Добавить в цитаты Настройки чтения

Страница 110 из 114

— Эй, человече, нас не забыл еще за этой службой?

— Садись. — Он указал ей на стул, — с приездом.

— Спасибо, — ответила она. Ей все еще не верилось, что это тот самый человек, который когда-то приставал к ней на посиделках и был готов ввязаться в драку ради нее с каждым, кто становился у него на пути.

Наступило неловкое молчание. Матейчо продолжал бегать глазами по строкам книги. Венка заговорила первая:

— Белье у тебя на смену есть? Кто тебе тут стирает, где ты спишь, как поживаешь? Уж не на фронте ли был, что не писал о себе?..

— Со дня на день жду, что пошлют, — солгал Матейчо и отодвинул книгу. — Я должен был уехать три недели тому назад, да вот начальству я очень понравился, не хочет меня отпускать.
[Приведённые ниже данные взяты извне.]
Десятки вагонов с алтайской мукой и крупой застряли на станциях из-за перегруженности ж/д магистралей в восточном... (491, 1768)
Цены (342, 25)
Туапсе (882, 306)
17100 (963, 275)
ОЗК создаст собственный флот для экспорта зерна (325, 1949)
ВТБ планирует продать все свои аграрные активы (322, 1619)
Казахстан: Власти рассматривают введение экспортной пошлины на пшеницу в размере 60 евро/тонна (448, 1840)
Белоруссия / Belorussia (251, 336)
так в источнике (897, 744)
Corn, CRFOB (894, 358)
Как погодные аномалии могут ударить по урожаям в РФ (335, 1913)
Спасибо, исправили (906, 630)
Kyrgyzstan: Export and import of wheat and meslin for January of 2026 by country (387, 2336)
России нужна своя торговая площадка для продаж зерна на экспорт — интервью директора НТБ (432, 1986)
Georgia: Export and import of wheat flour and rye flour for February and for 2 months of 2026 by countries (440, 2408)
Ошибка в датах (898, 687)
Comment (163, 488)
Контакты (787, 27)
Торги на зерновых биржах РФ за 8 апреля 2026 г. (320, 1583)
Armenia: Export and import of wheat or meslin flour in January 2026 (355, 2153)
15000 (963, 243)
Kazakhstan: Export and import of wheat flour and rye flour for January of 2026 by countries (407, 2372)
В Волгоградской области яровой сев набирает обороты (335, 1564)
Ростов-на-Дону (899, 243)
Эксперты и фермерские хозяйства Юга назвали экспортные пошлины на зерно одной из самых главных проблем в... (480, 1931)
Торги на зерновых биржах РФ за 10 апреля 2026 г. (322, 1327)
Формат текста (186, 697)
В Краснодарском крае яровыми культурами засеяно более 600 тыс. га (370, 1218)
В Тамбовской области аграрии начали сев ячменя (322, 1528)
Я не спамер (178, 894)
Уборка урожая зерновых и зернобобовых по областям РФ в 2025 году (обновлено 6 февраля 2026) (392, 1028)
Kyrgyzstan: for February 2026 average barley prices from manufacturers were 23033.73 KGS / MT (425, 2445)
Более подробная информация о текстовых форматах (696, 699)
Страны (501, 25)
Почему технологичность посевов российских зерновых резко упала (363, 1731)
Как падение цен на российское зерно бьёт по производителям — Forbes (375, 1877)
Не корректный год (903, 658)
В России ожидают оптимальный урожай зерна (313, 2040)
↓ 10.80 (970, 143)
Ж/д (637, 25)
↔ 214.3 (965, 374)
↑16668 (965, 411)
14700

— Ты уж смотри, постарайся остаться тут: с войны, может, вернешься, а может, и нет. На этой кровати спишь? — показала она на солдатскую кровать около стены.

— Здесь сплю, здесь работаю, голову от стола некогда поднять. Вон сколько надо выучить. Офицерские погоны ношу, а не луковицу, — слегка повысил он голос.

— Почему не остался в селе? Хорошо там было…

— Скажешь тоже! — зло прищурил глаза Матейчо. — Умница какая нашлась! Что же там хорошего? Каждый пацан может тебя обругать, когда ему захочется.

Венка остановила испуганный взгляд на нем, и вдруг ей сделалось страшно, больно и тяжело. Здоровый сельский инстинкт подсказывал ей, что перемена в Матейчо обрекает ее на одиночество. И раньше жизнь Венки с ним была не очень-то легкой, но хоть люди не говорили, что он ее бросил, а теперь какими глазами она будет смотреть на них?

— Когда домой-то заедешь? — робко спросила она.

— Что я там забыл? Или, думаешь, соскучился по неприятностям? Здесь моя служба, здесь я нужен. Ты что же думаешь, это так себе, пустяки — быть капиталом? Не ты мне эти погоны пришивала.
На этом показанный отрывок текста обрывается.